Risale al 27 giugno 2017 una significativa pronuncia del Tribunale di Catania in merito alla possibilità di ritenere legittimo, sotto il profilo formale, un licenziamento comminato ad un lavoratore tramite WhatsApp. La tematica è indubbiamente rilevante ed attuale in quanto l’utilizzo massivo dei social network, di internet e delle c.d. Mobile App, sta rivoluzionando le modalità di comunicazione tradizionali e i rapporti giuridici connessi.
Per quanto concerne i fatti di causa, la pronuncia trae origine dal ricorso giudiziale proposto da una lavoratrice al fine di ottenere dal Tribunale adito l’accertamento dell’invalidità/inefficacia del licenziamento comminato dal proprio datore di lavoro, con conseguente reintegra nel posto di lavoro. Dal punto di vista processuale, il Giudice ha accolto l’eccezione preliminare formulata dal datore di lavoro, fondata sulla tardività della proposizione del ricorso per violazione del termine di decadenza previsto dall’art. 6, comma secondo, della L. n. 604/1966 (60 giorni dal rifiuto o dal mancato accordo in sede di tentativo di conciliazione o arbitrato).

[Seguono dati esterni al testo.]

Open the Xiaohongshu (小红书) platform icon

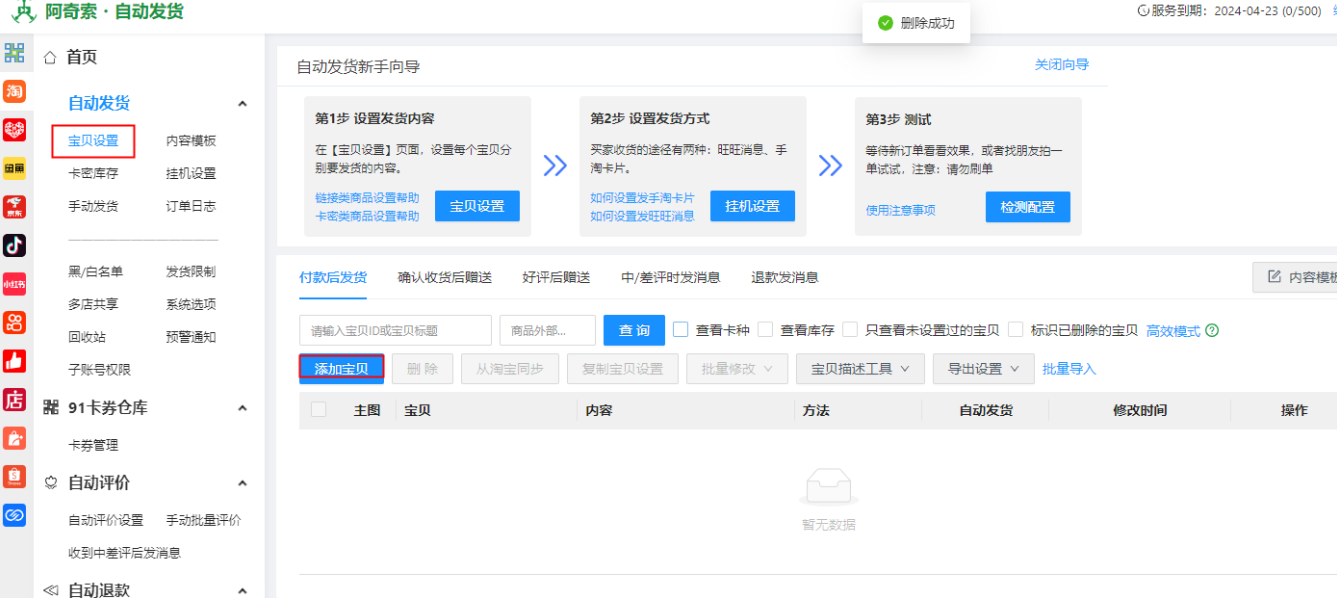pyautogui.click(x=14, y=284)
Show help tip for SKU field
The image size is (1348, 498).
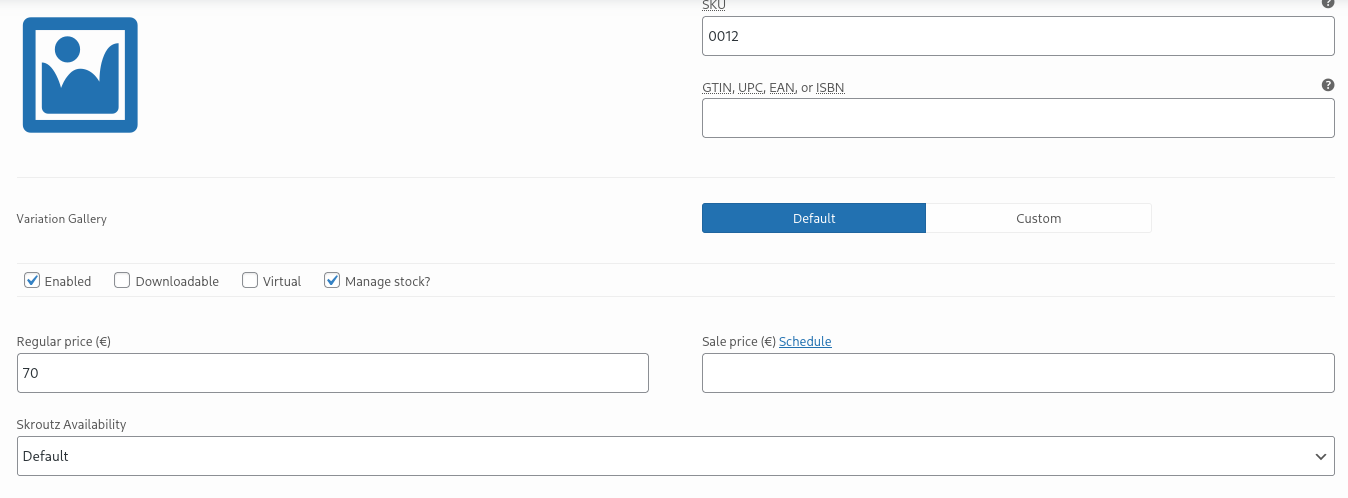[x=1328, y=3]
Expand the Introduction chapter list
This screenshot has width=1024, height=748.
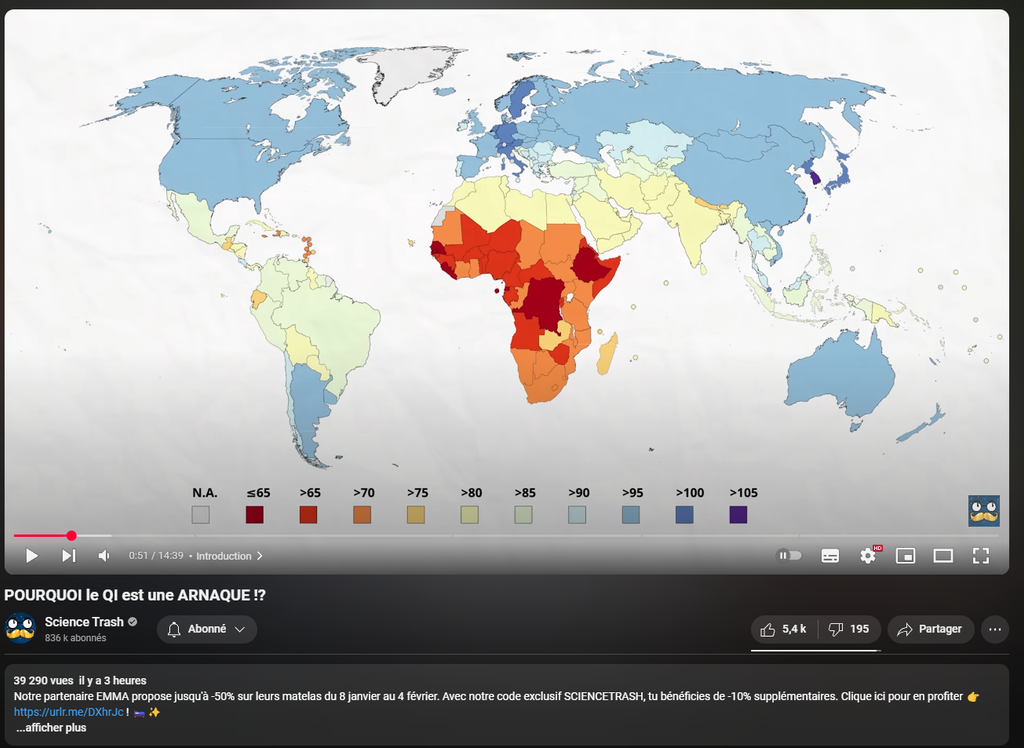pyautogui.click(x=229, y=555)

Ciò che, tuttavia, ha destato maggiore interesse e stupore è il passaggio dell’Ordinanza con il quale il Giudice adito ha riconosciuto un informale messaggio inviato dal datore di lavoro tramite WhatsApp, come valida comunicazione idonea a porre fine al rapporto di lavoro. Al riguardo, si ricorda che la legge impone al datore di lavoro di comunicare per iscritto il licenziamento al prestatore di lavoro e che lo stesso deve qualificarsi come atto unilaterale ricettizio che si perfeziona nel momento in cui giunge a conoscenza del destinatario (Cfr. ex multis Cass. Sez. Lav. n. 6845/2014).
Nel caso di specie, il Giudice del Tribunale di Catania ha affermato che la modalità utilizzata dal datore di lavoro è da considerarsi idonea ad assolvere i requisiti formali previsti ex lege “ … in quanto la volontà di licenziare è stata comunicata per iscritto alla lavoratrice in maniera inequivoca …”. Dal punto di vista tecnico, l’onere della forma scritta è stato ritenuto integrato in quanto il messaggio inviato a mezzo WhatsApp presenterebbe le caratteristiche peculiari proprie di un documento informatico dattiloscritto. A sostegno delle proprie argomentazioni, il Giudice del Tribunale di Catania ha richiamato una corrente interpretativa costante della Suprema Corte di Cassazione secondo cui in tema di forma scritta del licenziamento non sussiste a carico del datore di lavoro l’onere di adoperare forme “sacramentali”, ben potendo comunicare la volontà di licenziare anche in forma indiretta purché chiara (Cfr. Cass. Civ. Sez. Lav. n. 17652/2007).
Il ragionamento giuridico posto alla base dell’Ordinanza in commento, seppur innovativo, presenta alcuni profili che meritano di essere analizzati in quanto potrebbero comportare, nella prassi, alcune problematiche in relazione al c.d. principio della certezza del diritto. In particolare, posto che, come detto in precedenza, il licenziamento si perfeziona nel momento in cui lo stesso entra nella sfera di conoscenza del destinatario, potrebbe essere molto rischioso per un datore di lavoro affidarsi ad un mezzo di comunicazione informale che non garantisca, a livello giuridico, il momento di avvenuta consegna del messaggio al pari di una tradizionale raccomandata con ricevuta di ritorno. E ciò anche ai fini del computo dei termini di decadenza.
Nello specifico, seppur vero che WhatsApp consente al mittente del messaggio di conoscere l’avvenuta consegna del messaggio mediante la c.d. “doppia spunta grigia”, è altrettanto vero che si tratta di un’attestazione temporale propria dell’applicazione di messaggistica e, come tale, non disciplinata a livello giuridico.
La domanda sorge dunque spontanea: il datore di lavoro può ritenere di aver assolto il proprio onere sulla base di una comunicazione che non trova, ad oggi, una disciplina peculiare nell’ordinamento giuridico italiano? Stando all’interpretazione fornita dal Giudice del Tribunale di Catania ciò sarebbe astrattamente possibile.
Al contrario, ragioni di opportunità e di etica professionale suggerirebbero, almeno in questa fase, di evitare di regolare un momento così delicato del rapporto di lavoro mediante comunicazioni informali che potrebbero far scaturire dubbi applicativi. Non è difficile, infatti, immaginare in ipotesi del genere un notevole incremento delle strumentalizzazioni da parte dei lavoratori in merito all’effettiva conoscenza diretta della comunicazione di recesso con conseguente aggravio dell’onere probatorio a carico del datore di lavoro.